Patrick Soon-Shiong to operate six California hospitals, expanding medical empire

The majority stake in Verity Health's management company may provide him with a chance to test the products his firms have in development and on the market.

Dr. Patrick Soon-Shiong just added six California hospitals to his sprawling medical empire.

The biotech billionaire’s privately owned umbrella company, NantWorks, picked up a majority stake in the management company of the nonprofit hospital chain Verity Health. The deal, which closed last Friday and was announced on Wednesday, makes NantWorks the operator of four hospitals in Northern California and two hospitals in Southern California — including St. Vincent Medical Center, Los Angeles’s oldest hospital — known for serving low-income communities.

This marks the first time Soon-Shiong, who made his name as a pioneering surgeon, will be in the business of operating hospitals. And, crucially, it provides him with a opportunity to test and get new customers for the many products his various public and privately held firms have in development and on the market, including cancer therapies, hospital software, and the diagnostic test GPS Cancer.

“This [hospital] system will provide an experiment at scale,” Soon-Shiong told the Los Angeles Times. He also told the Times he plans to upgrade the hospitals’ physical infrastructure and expand services for cancer, transplant, orthopedic, and cardiology patients. (Soon-Shiong is the second-largest shareholder in the newspaper’s parent company.)

Read more: Saying Los Angeles lacks a great cancer center, Soon-Shiong plans to open one

Soon-Shiong’s spokeswoman, Jen Hodson, told STAT that the Verity Health hospitals are not currently using any products sold by Soon-Shiong’s companies.
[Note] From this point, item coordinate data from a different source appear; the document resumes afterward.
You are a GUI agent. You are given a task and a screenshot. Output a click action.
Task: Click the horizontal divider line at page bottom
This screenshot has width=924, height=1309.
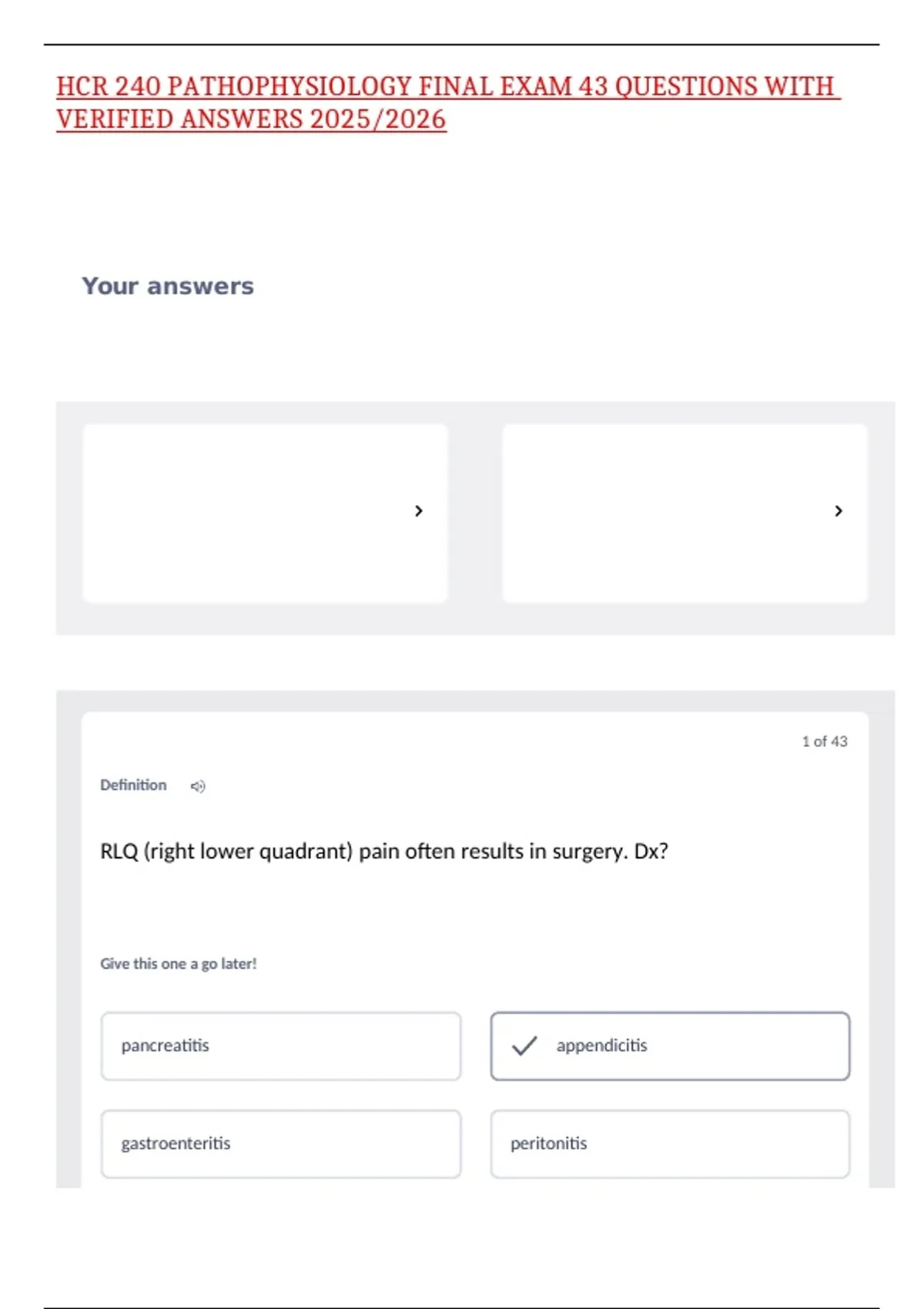click(460, 1307)
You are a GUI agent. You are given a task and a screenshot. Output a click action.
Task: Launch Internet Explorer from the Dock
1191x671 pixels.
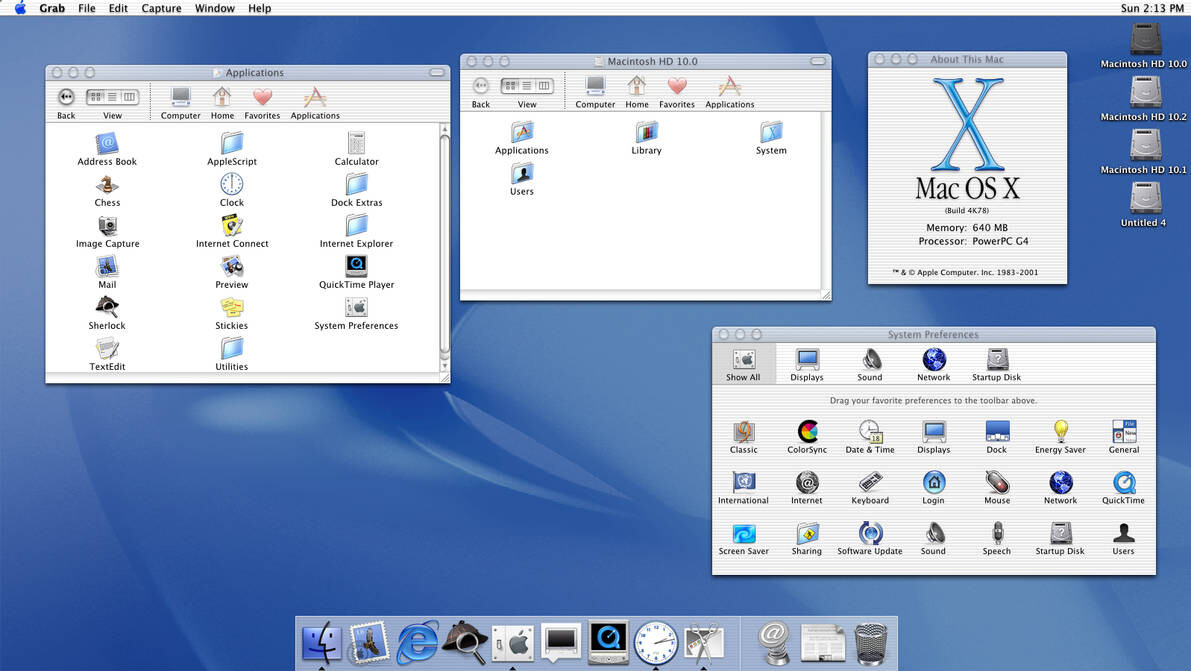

As a nonprofit, Verity Health doesn’t have an owner. But the hedge fund BlueMountain Capital Management in 2015 paid $260 million to gain control of the financially troubled system — and obtain an option to turn it into a for-profit chain after three years. The hedge fund, which had previously been the majority owner of the hospital chain’s management company, will retain a minority stake in that company, which oversees 1,650 inpatient beds and 6,000 employees spread across California.

Soon-Shiong in 2013 unsuccessfully tried to buy a different hospital, St. John’s Health Center in Santa Monica, which was ultimately acquired by the Pacific Northwest hospital chain Providence Health.

Soon-Shiong said in May that he plans this summer to open what he billed as a new world-class cancer center in Los Angeles. Hodson told STAT last month that Soon-Shiong will be on staff at the new standalone clinic but won’t own it. She said Wednesday that those plans are separate from the Verity Health deal.

The deal comes as Soon-Shiong tries to turn the page on a turbulent spring that saw the stock price of his diagnostics company NantHealth plummet following investigative reports from STAT and Politico detailing how Soon-Shiong’s philanthropic activities have brought unconventional benefits to his businesses. He has denied any wrongdoing.